Wednesday 9 January 2013

using language!

Remember that old up-tight sexual innuendo comedy whose name I have mercifully forgotten but involved references to 'Percy filth' and 'using language'?  In that, bad language was anything remotely sexual....imagine that in a modern comedy!  

The official language of Zambia is English, chosen at Independence to avoid the tribal clashes that could follow the choice of one of the seven main Zambian languages as the national one.  English is the language of government, law, business, journalism, education past the first grades of school ; anything that requires a Zambia-wide or international response.  
On previous occasions when I worked in Zambia I was based in a college where English was an important part of the skills I was teaching.  Staff were from different countries and parts of Zambia so communication was in English and it was easy to believe that it was actually the national language.

The local language in the Eastern Province of Zambia and Lusaka, the capital city, is Nyanja, closely related to Chewa, spoken in other African countries including Malawi.
Being trained professionals, the Zambian staff should have a reasonable grasp of their national tongue and most of them do, to varying levels of competence but are, of course, more comfortable speaking in Nyanja. 

This effectively enables them to form a group closed to the bazungu (plural of mazungu, a Bantu word for white person, meaning literally 'confused person wandering about')  
When a conversation resolutely stays in Nyanja though I'm sitting apparently in the group or switches when I enter a room, I could be forgiven for feeling rejected from this little community though the truth is more likely a feeling of privacy, a family thing.  Difficult to feel part of this community as the language divide keeps us all in our proper  places.

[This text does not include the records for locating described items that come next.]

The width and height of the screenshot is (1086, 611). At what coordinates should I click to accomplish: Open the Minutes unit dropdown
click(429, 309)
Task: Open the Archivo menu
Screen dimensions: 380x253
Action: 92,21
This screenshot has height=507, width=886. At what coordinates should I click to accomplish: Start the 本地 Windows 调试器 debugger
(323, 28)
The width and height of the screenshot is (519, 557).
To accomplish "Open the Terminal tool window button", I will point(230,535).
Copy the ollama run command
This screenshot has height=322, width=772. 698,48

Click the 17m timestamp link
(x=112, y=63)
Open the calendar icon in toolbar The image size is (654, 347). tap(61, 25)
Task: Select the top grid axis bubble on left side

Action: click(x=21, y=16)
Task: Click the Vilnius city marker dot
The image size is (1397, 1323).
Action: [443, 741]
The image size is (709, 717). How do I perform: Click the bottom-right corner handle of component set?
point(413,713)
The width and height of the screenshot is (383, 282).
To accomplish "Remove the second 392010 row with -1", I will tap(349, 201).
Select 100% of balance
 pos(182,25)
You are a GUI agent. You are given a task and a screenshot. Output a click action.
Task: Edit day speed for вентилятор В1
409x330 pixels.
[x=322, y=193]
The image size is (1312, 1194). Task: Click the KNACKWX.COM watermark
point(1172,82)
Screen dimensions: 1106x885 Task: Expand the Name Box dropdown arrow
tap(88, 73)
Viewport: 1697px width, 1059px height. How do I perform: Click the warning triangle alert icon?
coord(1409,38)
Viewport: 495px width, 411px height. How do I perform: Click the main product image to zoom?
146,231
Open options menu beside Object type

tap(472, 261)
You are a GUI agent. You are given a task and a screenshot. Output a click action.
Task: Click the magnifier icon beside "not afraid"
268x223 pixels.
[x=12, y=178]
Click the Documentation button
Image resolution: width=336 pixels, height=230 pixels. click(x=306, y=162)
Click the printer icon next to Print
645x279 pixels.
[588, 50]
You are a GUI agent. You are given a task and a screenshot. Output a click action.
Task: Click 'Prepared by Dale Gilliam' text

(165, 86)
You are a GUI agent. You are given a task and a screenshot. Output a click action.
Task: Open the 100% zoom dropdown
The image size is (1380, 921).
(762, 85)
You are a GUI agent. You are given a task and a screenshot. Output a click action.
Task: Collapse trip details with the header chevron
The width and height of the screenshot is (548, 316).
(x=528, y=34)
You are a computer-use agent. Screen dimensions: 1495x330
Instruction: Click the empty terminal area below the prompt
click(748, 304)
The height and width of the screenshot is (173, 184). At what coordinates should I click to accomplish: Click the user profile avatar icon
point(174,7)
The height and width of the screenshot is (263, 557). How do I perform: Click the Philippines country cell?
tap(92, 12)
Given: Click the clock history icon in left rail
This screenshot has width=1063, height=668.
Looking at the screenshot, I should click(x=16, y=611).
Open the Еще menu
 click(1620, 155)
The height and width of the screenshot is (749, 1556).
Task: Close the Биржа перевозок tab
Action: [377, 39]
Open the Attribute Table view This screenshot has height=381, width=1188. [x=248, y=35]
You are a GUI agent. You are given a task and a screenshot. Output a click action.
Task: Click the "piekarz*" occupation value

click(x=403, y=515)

I wonder when I've used language to exclude or keep at arm's length?  I feel sure I have: jargon, in-language, family jokes, literary or cultural allusions can be horribly effective in excluding.  My experience of exclusion here has increased my awareness of how I treat others.
I shall long remember the sudden burst of laughter in a group to which I can only smile pleasantly, pleased at their amusement and hoping I'm not the cause of their good humour.